Amber and Moench laugh again as it becomes clear why these two actors click. Consider their chronology as the duo better known as The Wind-up Dames:

· 1997 – Moench and Amber meet at the University of Calgary.

· 2000 – They take a creation-based theatre class together, where they create solo works.

· 2001 – They join forces to create their first show, Kaleidoscope, for the U of C drama department’s Nickle and Dime Theatre.

· 2002 – The gals tour the fringe theatre circuit with a show called PeeL, and call themselves The Wind-up Dames.

· 2003 — Ground Zero Theatre presents their third show, PARANOiA, directed by Abby Charcun.

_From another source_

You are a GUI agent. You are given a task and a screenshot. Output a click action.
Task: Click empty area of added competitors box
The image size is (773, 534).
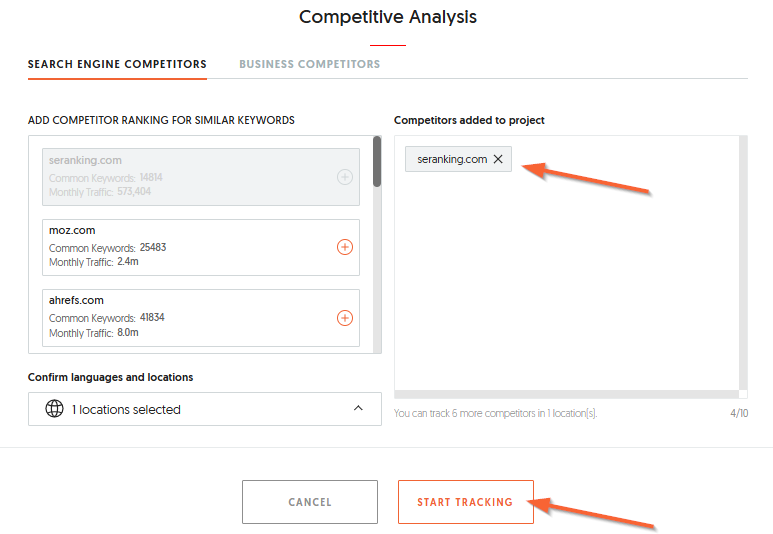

· 2006 – Alberta Theatre Projects showcases Le Gros Spectacle, their latest creation, at its 20th annual playRites Festival, directed by ATP artistic director Bob White.

When they met at the U of C in that creation class, says Moench, they liked each other’s solo pieces so much that they began to wonder what would happen if they teamed up. "So we started meeting once a week for several months, just getting to know each other and talking about our lives, and what we might like to do for a show."

"(We wanted) to see what happens when two fairly different people with different styles put themselves together," adds Amber. "And for our first show, what we ended up doing was playing one person, but different aspects of that person."

That show, Kaleidoscope, would later be incarnated as the fringe show PeeL. "When we were taking PeeL on tour, we had to come up with a name, and so we came up with The Wind-up Dames," says Moench. "We didn’t want to be ‘chicks’ or ‘broads.’ We wanted to be dames."

And now the Dames are back with Le Gros Spectacle, featuring characters they’ve given permission to be, in the words of their program notes, "as ridiculous as we all secretly know ourselves to be." The show also finds them working with a third performer, as heroines Alice and Frances, played by Amber and Moench, respectively, are joined by Louis, portrayed by Frank Zotter.

Le Gros Spectacle is the story of two young women in 1950s Alberta who read an article that claims the most glamorous ladies live in Montreal, so they decide that’s where they need to go. "They draw their personalities from movie folklore – the blond starlet and the raven-haired femme fatale," says Amber.

When they meet Louis, a slightly embittered man living in the world of showbiz, the great spectacle – and shattering of myths – ensues.

"We’re sort of billing it as a fairy-tale cabaret," says Moench. "So it has a fairy-tale element, but it’s for adults. It’s about two girls trying to find their way through an experience in their life and become people."

"There’s a lot of caricature work in the show," adds Amber. "We slip in and out of caricatures at times, so it is a lot about finding the way through to yourself. And by putting on behaviours and then getting caught up in that, you start losing your sense of reality, and start to believe the reality you’re creating."